NOTCH1 Regulatory Pathway Mutations: Predictive of Outcomes in CLL?
Posted: Thursday, April 22, 2021
According to correspondence published in the American Journal of Hematology, three mutations in genes associated with the transmembrane receptor NOTCH1—MED12, FBXW7, and SPEN—may be linked to cases of aggressive chronic lymphocytic leukemia (CLL) that are also seen with NOTCH1-mutated CLL. John N. Allan, MD, of Weill Medical College at Cornell University, New York, and colleagues determined that these three mutations may be predictors of shorter time-to-first-treatment spans and may be associated with similar baseline factors seen in NOTCH1-mutated CLL, such as trisomy 12, CD38 positivity, and IGHV-unmutated status.

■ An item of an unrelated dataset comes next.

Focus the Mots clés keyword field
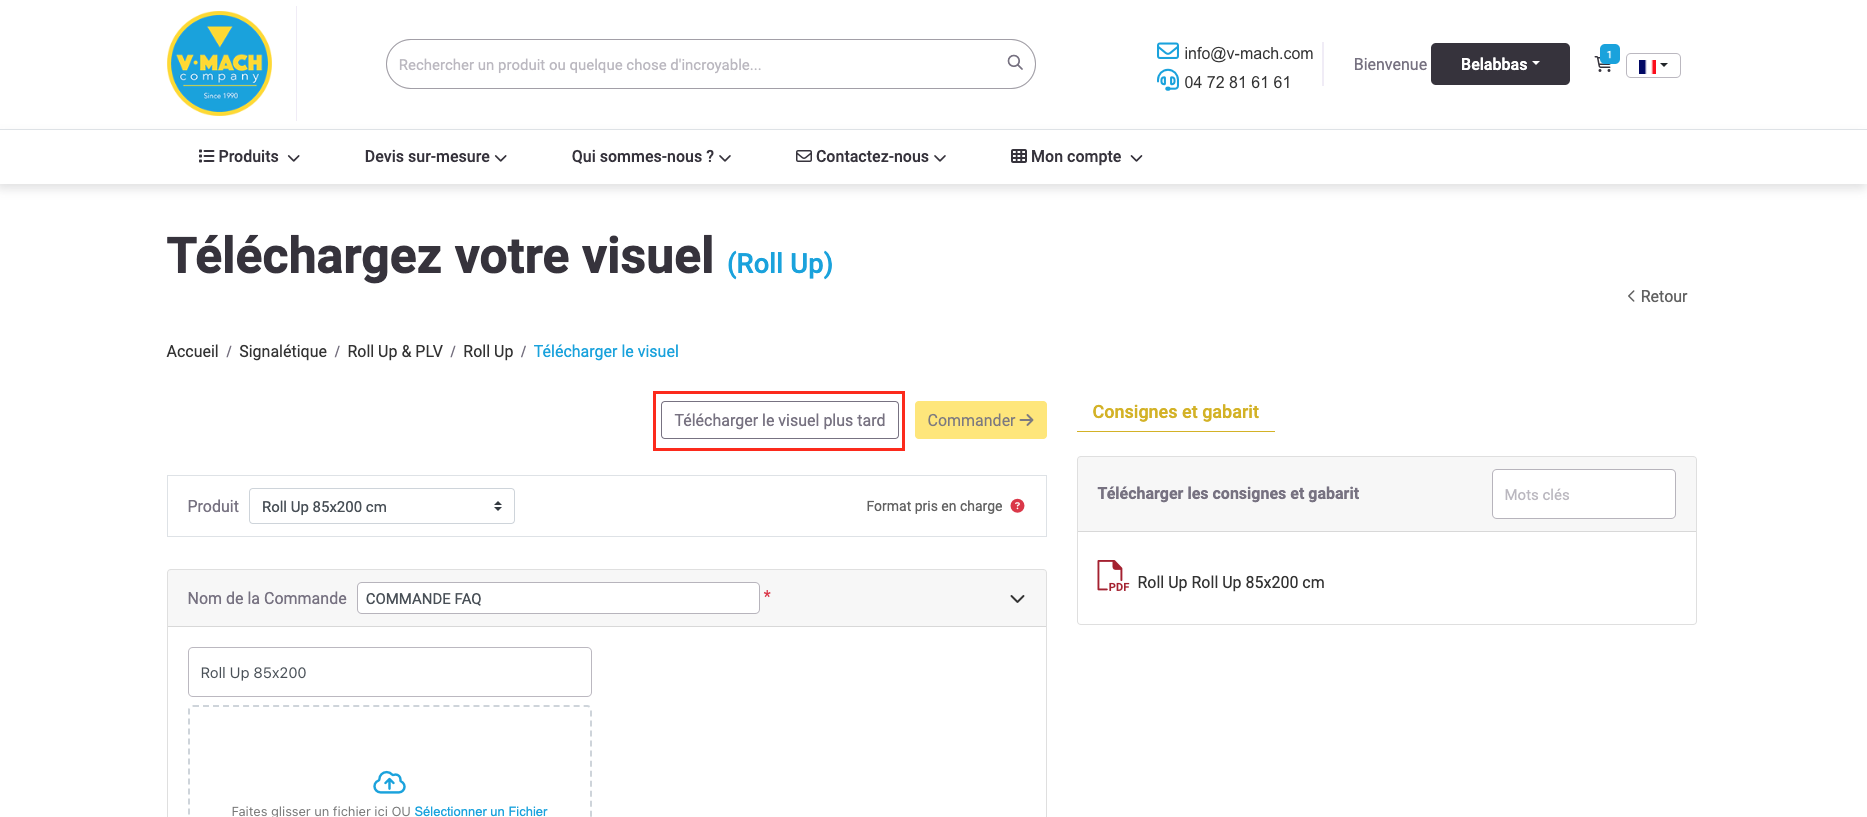This screenshot has height=817, width=1867. tap(1583, 494)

“We believe that the presence of any of these three mutations in CLL should prompt consideration of clinicians to manage patients in a similar way as they might a NOTCH1-mutated patient with CLL,” the authors concluded.
In this retrospective study, the authors evaluated 362 treatment-naive patients with CLL who were diagnosed from 1991 to 2020. All patients had undergone a targeted lymphoid-specific next-generation sequencing panel.
The authors found that of the 362 patients evaluated, 52 (14.4%) had at least one mutation in the NOTCH1 receptor gene or regulatory pathway. Specifically, 20 patients (5.5%) had mutations in NOTCH1 regulatory pathway genes, including 6 with MED12 mutations, 11 with FBXW7 mutations, and 5 with SPEN mutations. NOTCH1 mutations were seen in 34 patients (9.4%), with 2 having co-occurring NOTCH1 regulatory pathway mutations and NOTCH1 mutations.
After a median follow-up of 4.25 years, the authors found that both patients with NOTCH1 regulatory pathway mutations and NOTCH1 mutations had a significantly shorter time-to-first-treatment duration than those with wild-type mutations. No difference was observed in the time-to-first-treatment duration between patients with NOTCH1 regulatory pathway mutations and NOTCH1 mutations. Following multivariate analysis, the only independent predictors for shorter time-to-first-treatment durations were IGHV-unmutated status, deletion 11q, and TP53 distribution.
Disclosure: The authors reported no conflicts of interest.